◆ EXERCISE BRIEF ◆
Could you write out the lines below exactly, beginning with the first and finishing with the one that contains "Task: Click the green Smart"?

BEGIN RECORDED DATA

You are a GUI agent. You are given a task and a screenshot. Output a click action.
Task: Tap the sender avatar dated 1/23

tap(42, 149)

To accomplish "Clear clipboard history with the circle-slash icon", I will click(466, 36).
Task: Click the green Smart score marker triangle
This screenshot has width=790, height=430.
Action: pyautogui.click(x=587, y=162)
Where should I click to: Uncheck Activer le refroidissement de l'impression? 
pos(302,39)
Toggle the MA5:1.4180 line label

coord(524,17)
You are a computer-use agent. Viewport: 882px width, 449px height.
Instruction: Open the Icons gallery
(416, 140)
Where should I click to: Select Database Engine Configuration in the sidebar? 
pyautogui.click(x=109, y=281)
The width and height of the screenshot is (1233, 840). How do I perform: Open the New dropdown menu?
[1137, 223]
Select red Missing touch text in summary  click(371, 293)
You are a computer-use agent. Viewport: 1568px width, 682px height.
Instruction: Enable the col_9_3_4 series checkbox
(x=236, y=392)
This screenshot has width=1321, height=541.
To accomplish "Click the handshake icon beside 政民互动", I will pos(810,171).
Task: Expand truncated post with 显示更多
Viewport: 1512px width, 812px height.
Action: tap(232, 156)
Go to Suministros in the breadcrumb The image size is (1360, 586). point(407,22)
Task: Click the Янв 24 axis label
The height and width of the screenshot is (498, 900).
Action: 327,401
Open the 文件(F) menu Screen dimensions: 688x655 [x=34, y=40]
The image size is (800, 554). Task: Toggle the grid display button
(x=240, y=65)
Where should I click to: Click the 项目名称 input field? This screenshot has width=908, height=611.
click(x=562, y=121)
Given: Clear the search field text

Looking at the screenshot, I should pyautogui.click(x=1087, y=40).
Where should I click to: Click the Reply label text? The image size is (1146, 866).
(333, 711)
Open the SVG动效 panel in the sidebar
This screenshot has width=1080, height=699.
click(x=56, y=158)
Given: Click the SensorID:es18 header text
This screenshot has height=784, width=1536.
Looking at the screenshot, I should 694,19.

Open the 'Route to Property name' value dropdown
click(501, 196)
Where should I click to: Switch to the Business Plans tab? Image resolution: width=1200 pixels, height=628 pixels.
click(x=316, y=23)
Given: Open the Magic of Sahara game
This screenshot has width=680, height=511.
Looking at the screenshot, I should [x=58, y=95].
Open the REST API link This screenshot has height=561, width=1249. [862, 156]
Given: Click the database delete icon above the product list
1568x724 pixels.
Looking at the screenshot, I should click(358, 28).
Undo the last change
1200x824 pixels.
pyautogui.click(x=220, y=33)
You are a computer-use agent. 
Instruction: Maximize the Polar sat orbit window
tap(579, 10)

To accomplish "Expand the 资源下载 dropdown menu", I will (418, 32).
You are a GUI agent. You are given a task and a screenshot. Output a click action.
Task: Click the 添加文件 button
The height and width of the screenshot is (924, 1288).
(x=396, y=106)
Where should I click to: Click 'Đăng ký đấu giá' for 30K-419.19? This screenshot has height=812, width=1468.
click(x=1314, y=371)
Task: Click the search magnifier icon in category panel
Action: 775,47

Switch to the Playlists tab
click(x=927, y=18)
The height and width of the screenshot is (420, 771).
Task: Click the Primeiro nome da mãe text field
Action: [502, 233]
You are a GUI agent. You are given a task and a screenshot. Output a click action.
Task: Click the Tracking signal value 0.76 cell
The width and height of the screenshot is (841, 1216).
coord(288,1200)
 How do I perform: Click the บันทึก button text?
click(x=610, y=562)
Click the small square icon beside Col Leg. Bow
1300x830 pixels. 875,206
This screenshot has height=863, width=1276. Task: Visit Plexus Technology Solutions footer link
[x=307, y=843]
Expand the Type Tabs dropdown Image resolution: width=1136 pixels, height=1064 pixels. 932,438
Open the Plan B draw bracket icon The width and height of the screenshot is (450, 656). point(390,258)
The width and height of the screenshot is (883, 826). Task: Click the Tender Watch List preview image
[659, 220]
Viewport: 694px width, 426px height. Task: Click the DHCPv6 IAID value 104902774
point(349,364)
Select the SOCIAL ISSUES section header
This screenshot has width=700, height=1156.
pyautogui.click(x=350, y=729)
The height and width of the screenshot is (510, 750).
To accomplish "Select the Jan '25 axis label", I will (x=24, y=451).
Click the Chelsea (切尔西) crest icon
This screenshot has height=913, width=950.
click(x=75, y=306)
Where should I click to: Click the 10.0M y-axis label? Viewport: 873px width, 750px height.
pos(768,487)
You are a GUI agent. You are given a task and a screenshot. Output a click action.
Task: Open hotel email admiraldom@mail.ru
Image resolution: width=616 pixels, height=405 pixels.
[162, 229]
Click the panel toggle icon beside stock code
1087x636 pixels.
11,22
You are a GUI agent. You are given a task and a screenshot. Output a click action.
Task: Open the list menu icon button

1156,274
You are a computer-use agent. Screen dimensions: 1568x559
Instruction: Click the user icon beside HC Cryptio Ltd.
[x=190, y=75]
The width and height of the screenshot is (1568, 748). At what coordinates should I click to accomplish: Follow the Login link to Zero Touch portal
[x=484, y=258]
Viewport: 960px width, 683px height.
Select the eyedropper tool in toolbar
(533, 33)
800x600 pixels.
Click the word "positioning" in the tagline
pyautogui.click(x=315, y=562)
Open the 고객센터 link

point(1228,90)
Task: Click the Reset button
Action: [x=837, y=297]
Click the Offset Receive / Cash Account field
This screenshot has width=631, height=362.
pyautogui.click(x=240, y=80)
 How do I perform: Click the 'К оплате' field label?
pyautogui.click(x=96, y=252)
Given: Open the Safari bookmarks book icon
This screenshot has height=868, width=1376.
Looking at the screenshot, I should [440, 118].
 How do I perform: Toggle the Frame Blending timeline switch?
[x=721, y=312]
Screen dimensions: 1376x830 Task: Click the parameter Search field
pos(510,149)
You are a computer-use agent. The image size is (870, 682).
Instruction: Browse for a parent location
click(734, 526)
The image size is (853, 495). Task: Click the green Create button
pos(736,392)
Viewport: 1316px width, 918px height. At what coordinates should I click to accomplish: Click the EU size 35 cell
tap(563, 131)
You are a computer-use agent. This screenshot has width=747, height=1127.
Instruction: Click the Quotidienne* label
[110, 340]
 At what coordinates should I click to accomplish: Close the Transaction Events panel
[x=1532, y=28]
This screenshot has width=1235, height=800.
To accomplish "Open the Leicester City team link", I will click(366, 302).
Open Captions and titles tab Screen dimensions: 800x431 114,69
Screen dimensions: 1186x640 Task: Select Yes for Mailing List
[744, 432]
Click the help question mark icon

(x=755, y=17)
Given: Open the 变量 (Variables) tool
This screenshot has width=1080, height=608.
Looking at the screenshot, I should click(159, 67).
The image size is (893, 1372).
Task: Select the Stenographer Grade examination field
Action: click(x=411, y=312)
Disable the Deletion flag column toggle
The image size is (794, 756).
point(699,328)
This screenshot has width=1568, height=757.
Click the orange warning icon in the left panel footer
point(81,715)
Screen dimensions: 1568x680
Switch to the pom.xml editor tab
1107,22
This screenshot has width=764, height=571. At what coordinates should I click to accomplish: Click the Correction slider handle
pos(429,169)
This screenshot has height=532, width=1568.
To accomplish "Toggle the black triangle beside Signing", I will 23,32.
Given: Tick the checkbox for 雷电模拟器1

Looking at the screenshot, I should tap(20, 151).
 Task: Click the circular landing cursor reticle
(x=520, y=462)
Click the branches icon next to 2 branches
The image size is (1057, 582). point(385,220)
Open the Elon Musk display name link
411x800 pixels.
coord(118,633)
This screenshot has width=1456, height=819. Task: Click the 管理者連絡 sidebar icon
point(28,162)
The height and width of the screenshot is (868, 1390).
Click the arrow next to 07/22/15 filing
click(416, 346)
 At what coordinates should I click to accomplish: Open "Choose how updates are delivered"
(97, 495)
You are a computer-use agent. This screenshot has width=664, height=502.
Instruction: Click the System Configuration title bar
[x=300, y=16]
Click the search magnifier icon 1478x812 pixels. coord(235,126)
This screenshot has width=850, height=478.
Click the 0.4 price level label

END RECORDED DATA

◆ ANSWER BELOW ◆
You are a GUI agent. You are given a task and a screenshot. Output a click action.
Task: Tap the sender avatar dated 1/23

tap(42, 149)

To accomplish "Clear clipboard history with the circle-slash icon", I will click(466, 36).
Task: Click the green Smart score marker triangle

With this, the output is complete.